THE EXERCISE: Please pull out every line in the rows below that contains the string "Task", copying each such line in full. Case counts.

INFORMATION SUPPLIED:
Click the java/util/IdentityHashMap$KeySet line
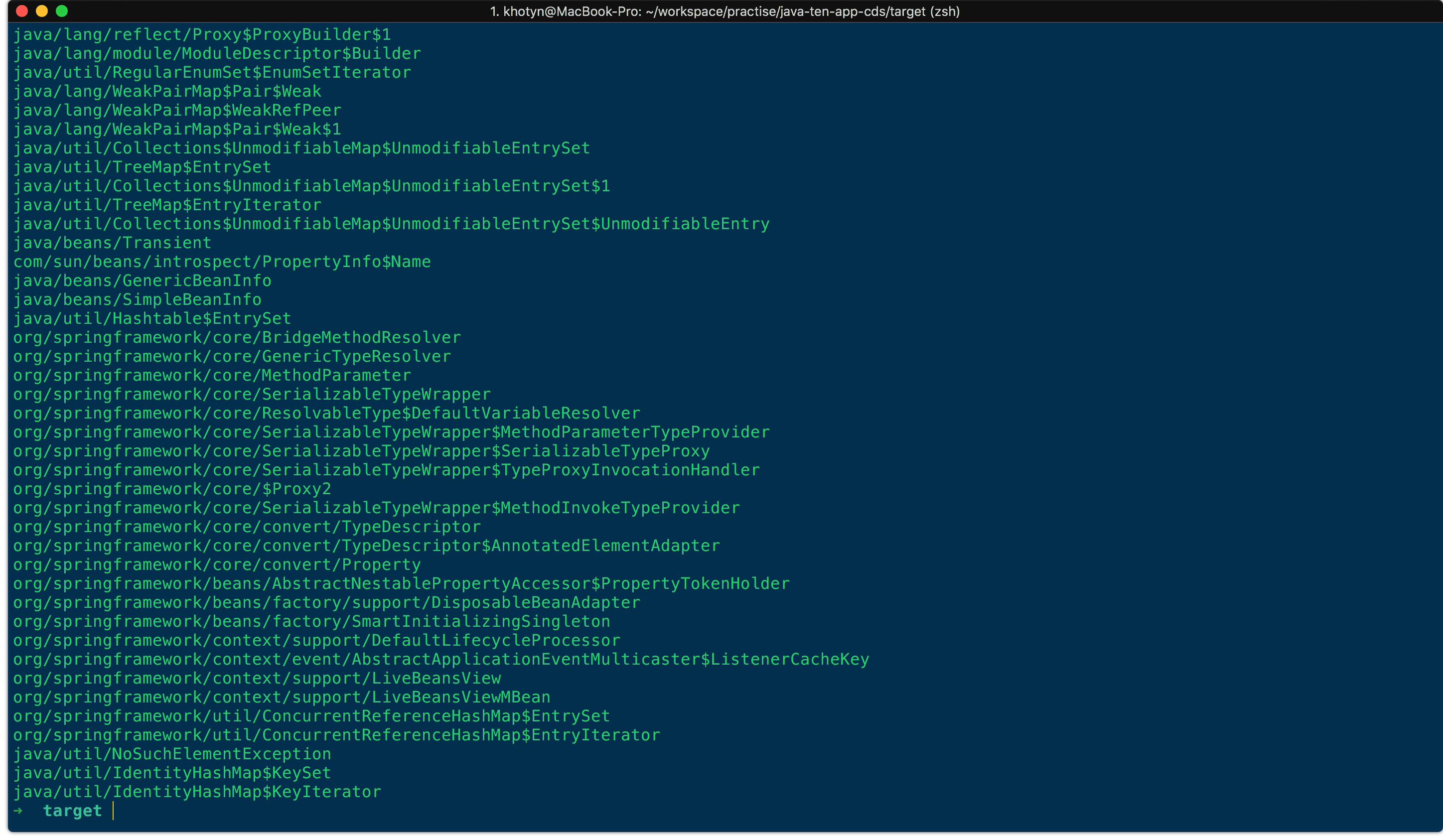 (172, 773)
==
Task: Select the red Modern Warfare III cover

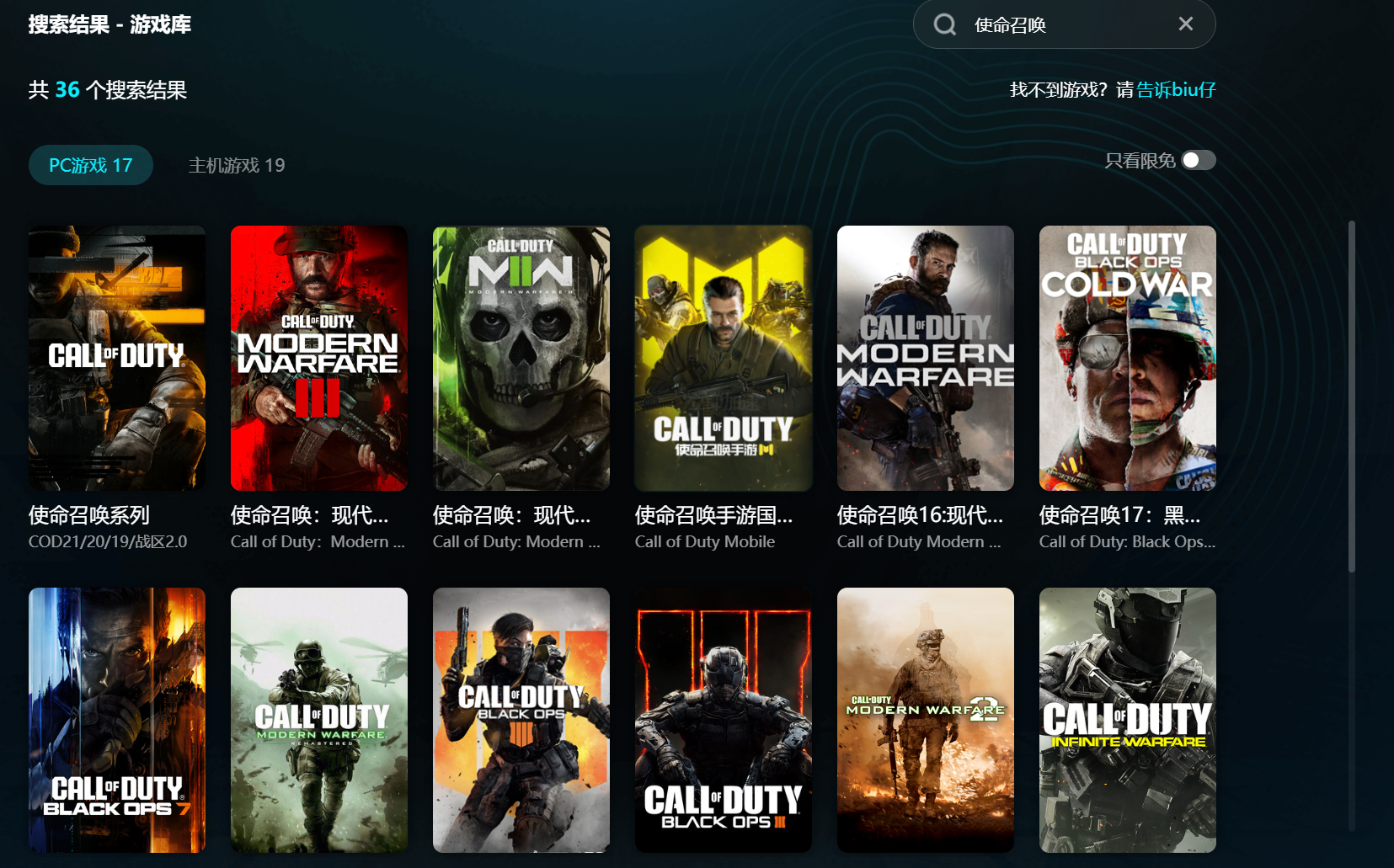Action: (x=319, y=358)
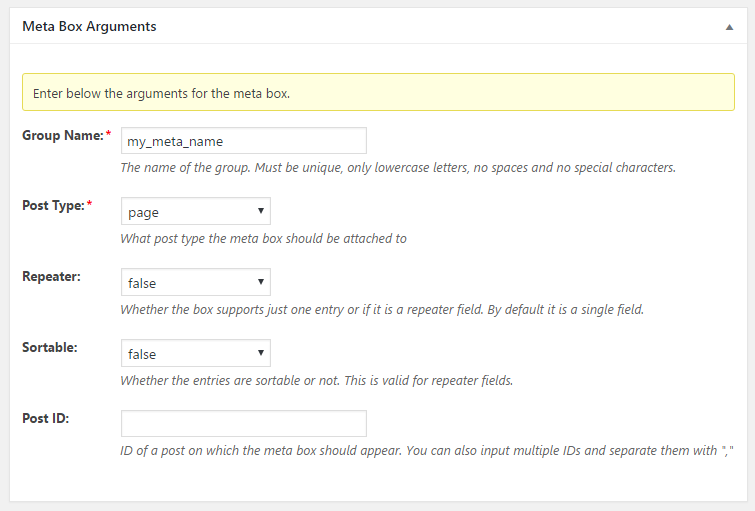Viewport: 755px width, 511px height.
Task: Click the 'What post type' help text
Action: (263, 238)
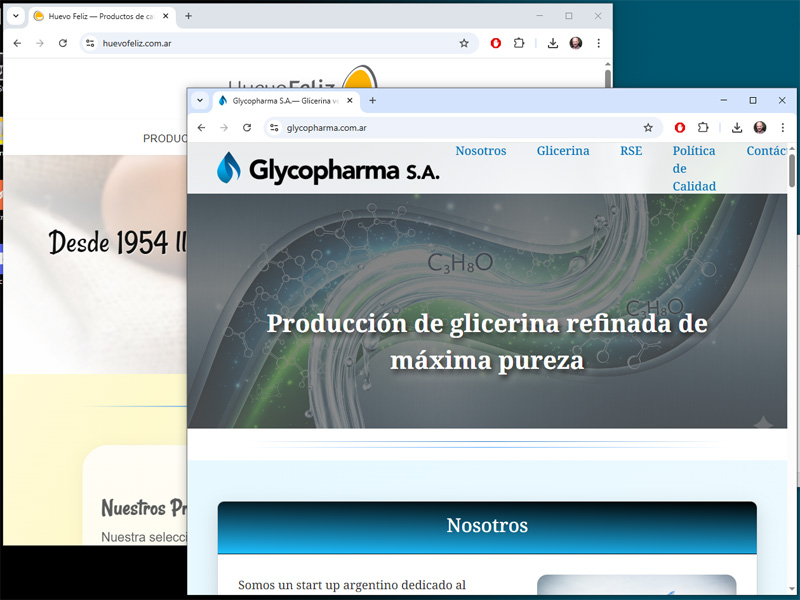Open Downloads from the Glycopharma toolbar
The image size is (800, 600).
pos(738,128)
---
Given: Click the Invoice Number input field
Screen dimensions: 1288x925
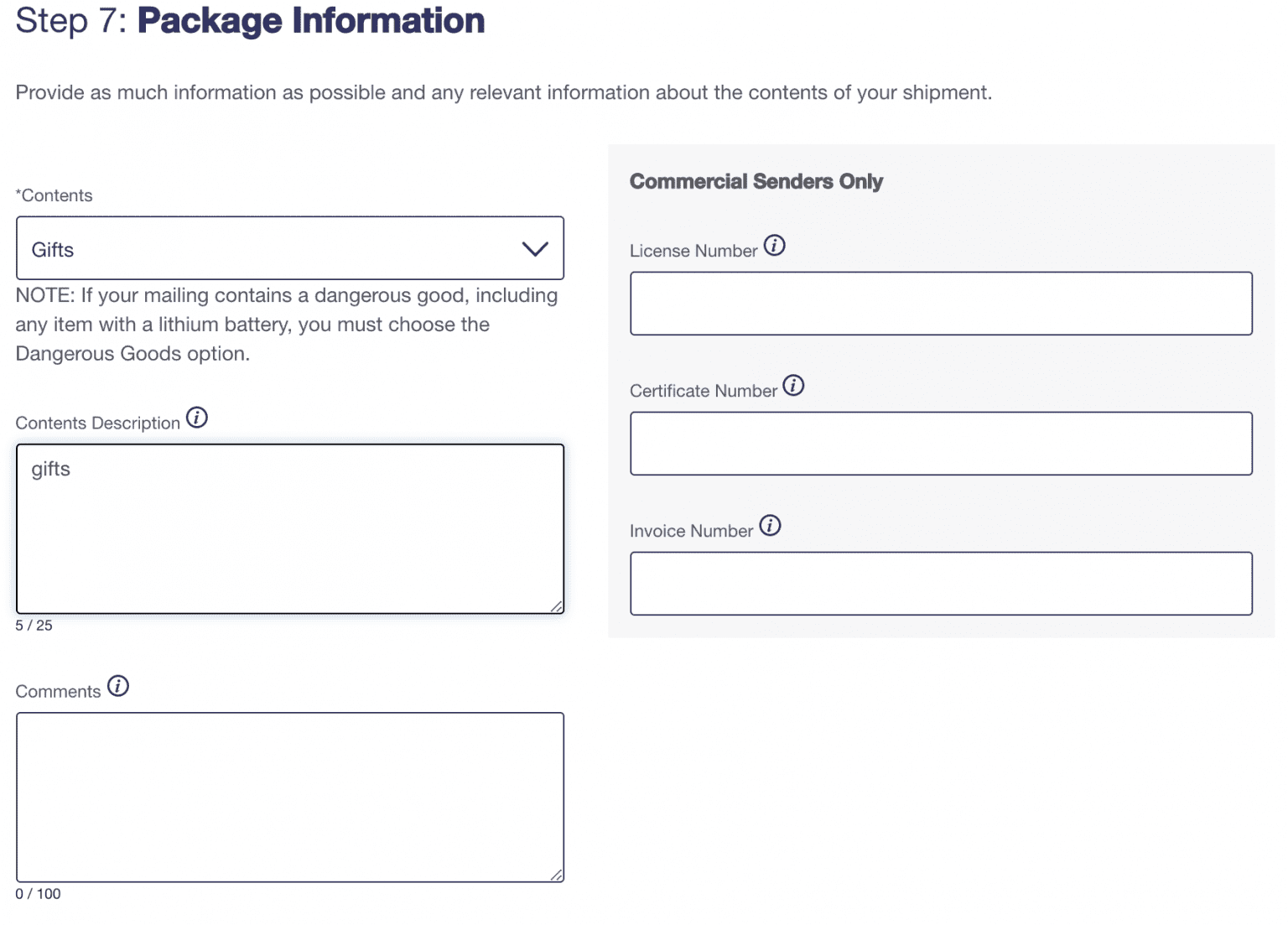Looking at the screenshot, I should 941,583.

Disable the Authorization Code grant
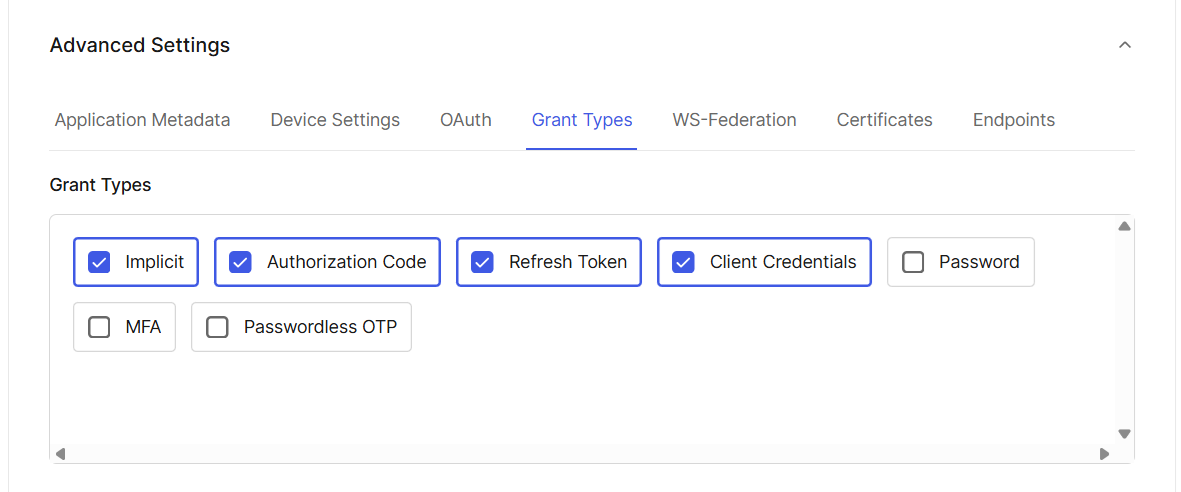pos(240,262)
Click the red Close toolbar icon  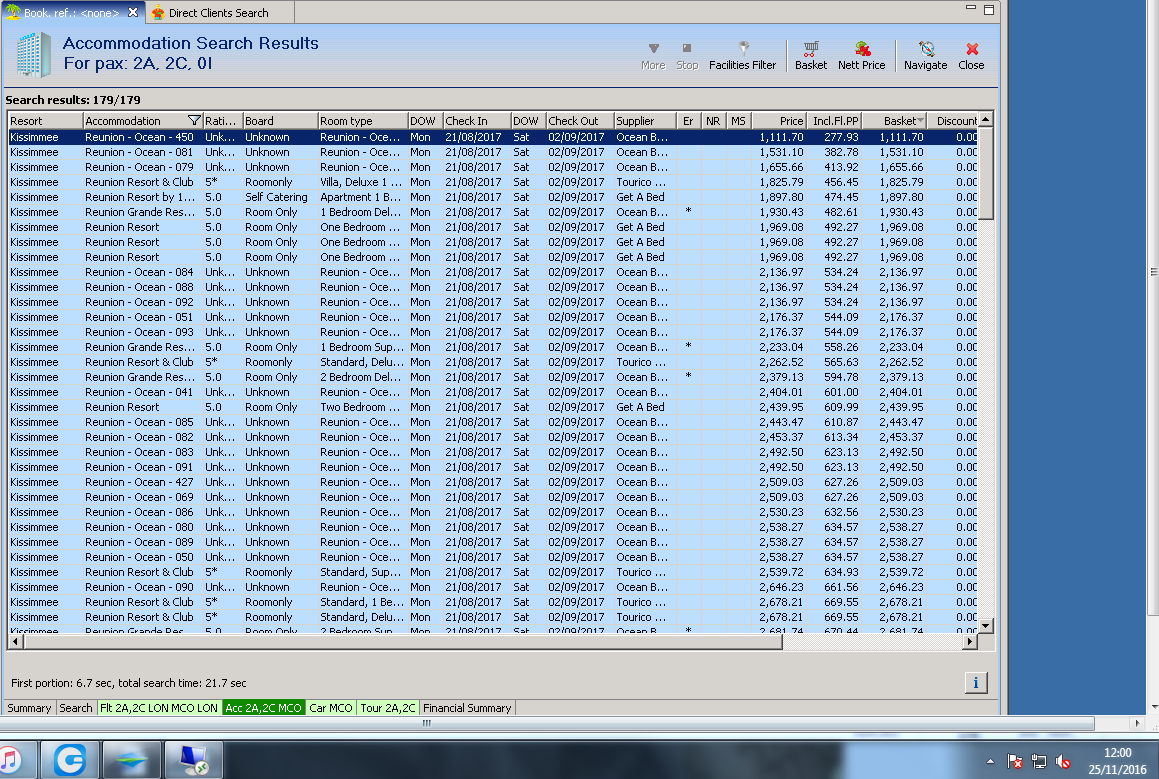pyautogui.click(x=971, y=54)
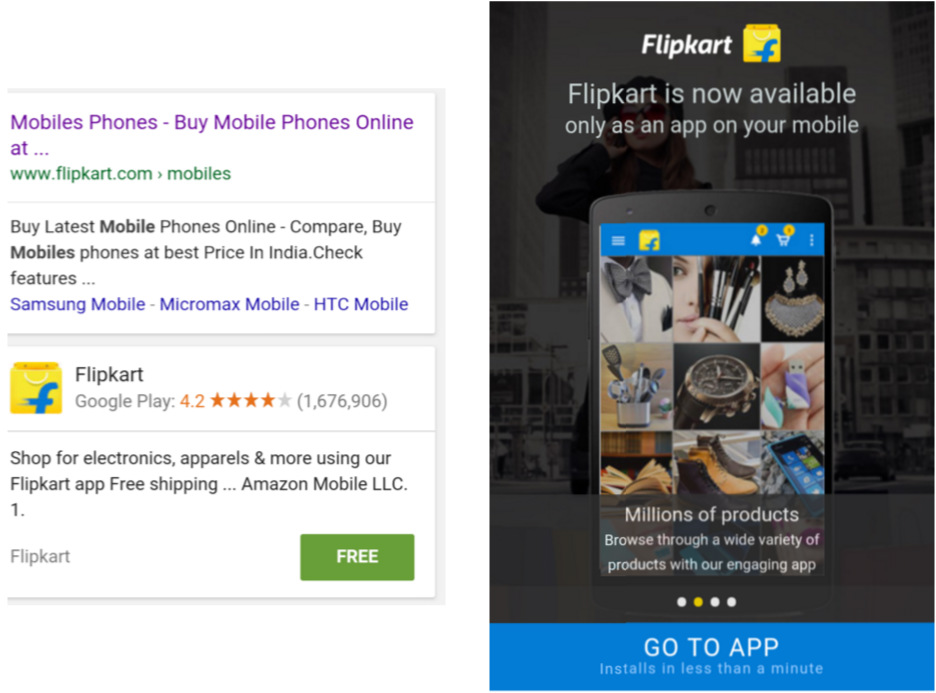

ANSWER TO THIS PROBLEM:
Task: Select the red Modern Warfare III cover
Task: Click the 'What post type' help text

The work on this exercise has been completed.